Monday, August 18, 2008

Does the Pope sh*t in the woods?

Ok, this is pretty cool. The USGS (US Geological Survey) has set up video cameras in remote areas in Glacier National Park. The cameras go on with a motion detector, and transmit via the internet.
Here is the whole article about it
And here is a video with three bears interacting with a wolf.

Thursday, August 07, 2008

Hamlet (as if written only in Facebook new feed updates)

From McSweeney's internet tendency (those who brought you the hilarious lists), comes...
Hamlet (Facebook News Feed Edition)

A favorite excerpt...

The queen is worried about Ophelia.

Ophelia loves flowers. Flowers flowers flowers flowers flowers. Oh, look, a river.

Ophelia joined the group Maidens Who Don't Float.

Monday, July 28, 2008

Samantha Power in the NY Review of Books

Samantha Power reviews a few books in the NY Review this month. It was a good review of the abuses of the Bush administration (and how they are not an exception, but the culmination of conservative foreign policy), but also notable for a few great quotes that I hadn't read elsewhere:
Here is the full article
The quotes:

"Based on my experience in talking to al-Qaeda members," John Cloonan, an FBI counterterrorism specialist testified to Congress recently,

I am persuaded that revenge, in the form of a catastrophic attack on the homeland, is coming, that a new generation of jihadist martyrs, motivated in part by the images from Abu Ghraib, is, as we speak, planning to kill Americans and that nothing gleaned from the use of coercive interrogation techniques will be of any significant use in forestalling this calamitous eventuality.[4]

and this from everyone's favorite worthless neocon, Douglass Feith

In 2003, for instance, when the reporter Jeffrey Goldberg told Douglas Feith, undersecretary of defense, that US troops in Iraq had not been greeted with flowers, Feith said that the Iraqis had been too spooked by the presence of Saddam supporters to show their true emotions. "But," he said, "they had flowers in their minds."

There you have it.

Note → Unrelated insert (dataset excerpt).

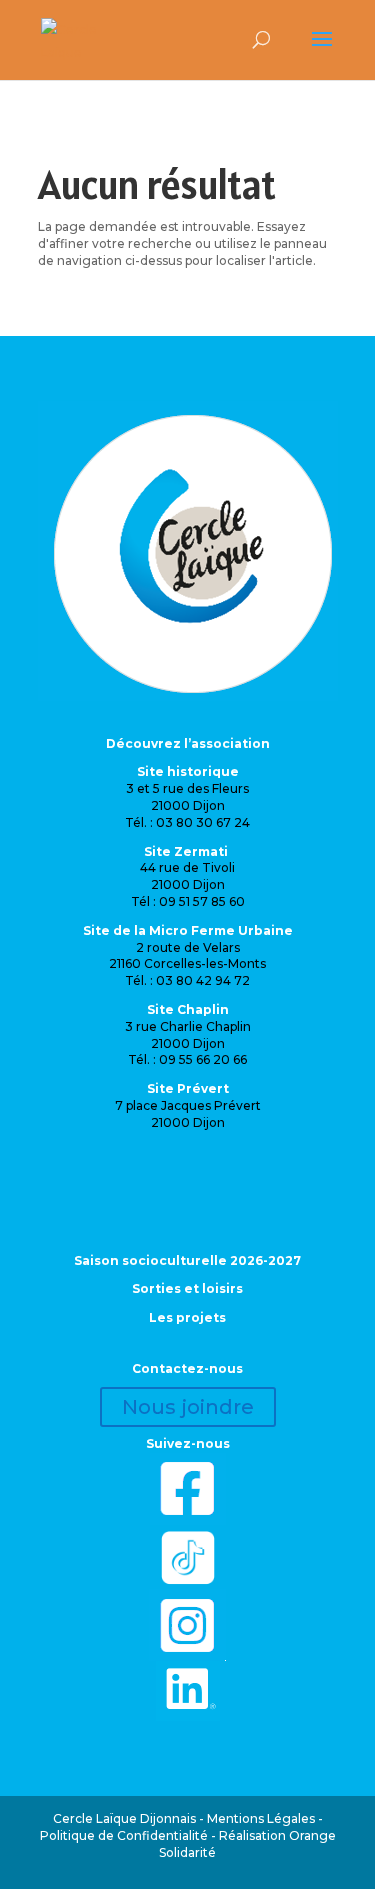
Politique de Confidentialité (124, 1835)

It is the liberals who are wishy washy, but "flowers in their minds" from one of the architects of the Iraq War. That quote should have had more legs, because to me it just epitomizes the refusal of any of the civilian officials in the Pentagon to take in anything from the outside world to inform their beliefs and policies.

Wednesday, July 23, 2008

The Onion predicts the future...

From January 17th, 2001, the Onion headline:
Bush: 'Our Long National Nightmare Of Peace And Prosperity Is Finally Over'

Sadly pretty accurate. One could look today and think "You couldn't even make this stuff up." But then... someone did, just for the sake of comedy.

Tuesday, July 15, 2008

How Walkable is San Francisco?

What I have always wanted when we go into San Francisco, is an easily readable topographical map. This is a reasonably good start... except note that basically, most of the city is barely walkable. This is from some guy named Lee Byron... mashing up some different maps.
Here is his site, and the large version of the map:
Mapping Walkability in San Francisco
Of course, the best would be if Google maps had a whole set of options built right in, so that you could click to view "walkability", or "playgrounds with mulch or rubber, but not sand or dirt", or something like that. That would be awesome.

Friday, July 11, 2008

"Make a n**%a wanna invest in PBS"

Nas' new video about Fox News (Sly Fox). I don't think I would have ever heard the above line, but it is there, and other good ones too.

Wednesday, July 09, 2008

Ira Glass on practice, failure and storytelling

I think this is a great little piece on storytelling, the value of failure, and how to get good at something. I am going to find some excuse to make my students watch it.

Tuesday, July 01, 2008

Interesting takes on Bill Gates, on the occasion of his retirement

Anil Dash says that by combining Microsoft with the gates Foundation, what he has essentially done is impose a 100 dollar per white collar worker "cure AIDS tax" or "stop malaria tax" on every corporation in the developed world.  Interesting reading...

And I enjoyed reading a rant of an email that Bill himself sent on one frustrating episode he had with a Windows product.